On the 24th February 2014 it will be a whole year since I saw your face, and a whole year since I last saw my mum alive. I was married on the 24th February 2007, and the time I walked in to her bedroom last year to find her catastrophically ill, was the time she was helping me in to my wedding dress 6 years previously.  I wonder how life can be so cruel.

I have thought about you every day since then, and I often wonder if you remember my face as clearly as I remember yours. I doubt it, you barely glanced up at me when I entered my mum’s bedroom and you dismissed my repeated requests to take her in to hospital with a sigh, I was just an irritation to you, as was my mum. I remember you crouching on one leg filling in your paperwork – little did I know that the paperwork would be woefully inadequate and that you would be identified as having failed my mother in 3 key areas of her care.  I suppose you had a bad day.  A bad day at the office might be deleting a document of a disc; your bad day resulted in my mum’s death.

I have spent a year hating you, feeling rage and anger towards you.  I have been round and round in my head how different the outcome would have been if you had paid attention to what she was telling you, if you had just listened to me, or at the very least if you had just given her the right care that she was entitled to.  I wondered what would have happened if a different paramedic had shown up instead of you.

I have thought about whether you felt guilt or remorse. I wondered if you had any idea of what you had done to us.  I wondered if you had any concept of how many lives had been devastated because you failed her.  I wondered if your emotions mirrored ours, did you feel the same quantity of sadness and guilt as we did anger and grief?  Sometimes I wished  you knew what you had destroyed, and what we had all lost, because if you didn’t feel anything about that day then I wanted you to, I wanted you to be suffering like we were suffering.

Over the last year I have sincerely hoped you have felt strongly about what you did and I can only assume that you have done. You are a paramedic after all and I doubt you are in the profession to cause people to die.  I have had to tell myself this over and over and over again. I needed to believe it. I needed to believe you were sorry for what you had done. I needed to believe that you regretted that day with all your heart and that you carried remorse with you.  I needed to believe you thought of her when treating your patients, and that what happened to my mum improved the quality of care and service that you provided after that day.  I needed to believe you had the deepest regret.  I needed to believe it, so I did, and I do.
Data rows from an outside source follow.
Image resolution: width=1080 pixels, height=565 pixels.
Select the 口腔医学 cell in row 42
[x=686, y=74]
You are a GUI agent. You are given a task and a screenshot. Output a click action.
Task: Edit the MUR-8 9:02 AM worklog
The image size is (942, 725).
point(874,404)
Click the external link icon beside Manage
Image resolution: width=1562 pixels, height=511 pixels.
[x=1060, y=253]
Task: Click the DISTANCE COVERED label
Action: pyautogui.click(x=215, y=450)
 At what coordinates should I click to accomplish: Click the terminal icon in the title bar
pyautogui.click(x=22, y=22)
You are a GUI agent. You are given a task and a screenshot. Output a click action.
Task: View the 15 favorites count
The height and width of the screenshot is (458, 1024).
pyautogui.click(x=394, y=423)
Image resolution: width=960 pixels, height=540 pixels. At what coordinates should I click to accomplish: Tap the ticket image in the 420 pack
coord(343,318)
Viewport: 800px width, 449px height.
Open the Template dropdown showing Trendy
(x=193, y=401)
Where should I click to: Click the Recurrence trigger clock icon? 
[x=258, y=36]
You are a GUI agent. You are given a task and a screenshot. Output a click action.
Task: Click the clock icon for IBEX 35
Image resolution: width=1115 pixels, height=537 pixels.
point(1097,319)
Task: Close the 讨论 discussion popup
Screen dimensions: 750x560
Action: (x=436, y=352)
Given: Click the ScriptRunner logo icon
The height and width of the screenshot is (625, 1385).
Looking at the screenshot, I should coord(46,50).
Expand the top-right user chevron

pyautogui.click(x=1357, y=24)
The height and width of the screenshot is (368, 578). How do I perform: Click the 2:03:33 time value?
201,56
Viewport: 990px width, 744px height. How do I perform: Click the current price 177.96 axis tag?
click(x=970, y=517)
It is because I believe all of this that I want to let you know that I forgive you.

I am ready to stop hating you, to stop going over that day in my head.  I am ready to let go and I want you to too. I want you to know that we all make mistakes and that yours was a catastrophic one, but it was a mistake. We are all human, none of us perfect.  I forgive you and with that I find a peace, I find calm and I can let go of my rage. I must carry on for the sake of my children, and I have no room for anger in my life. You must carry on with your life and let go of any feelings you have towards that day too. You must continue in your career as a better paramedic because of what happened that day and then at least, in the very smallest of ways, her death was not for nothing.  Some good must come out of something so awful.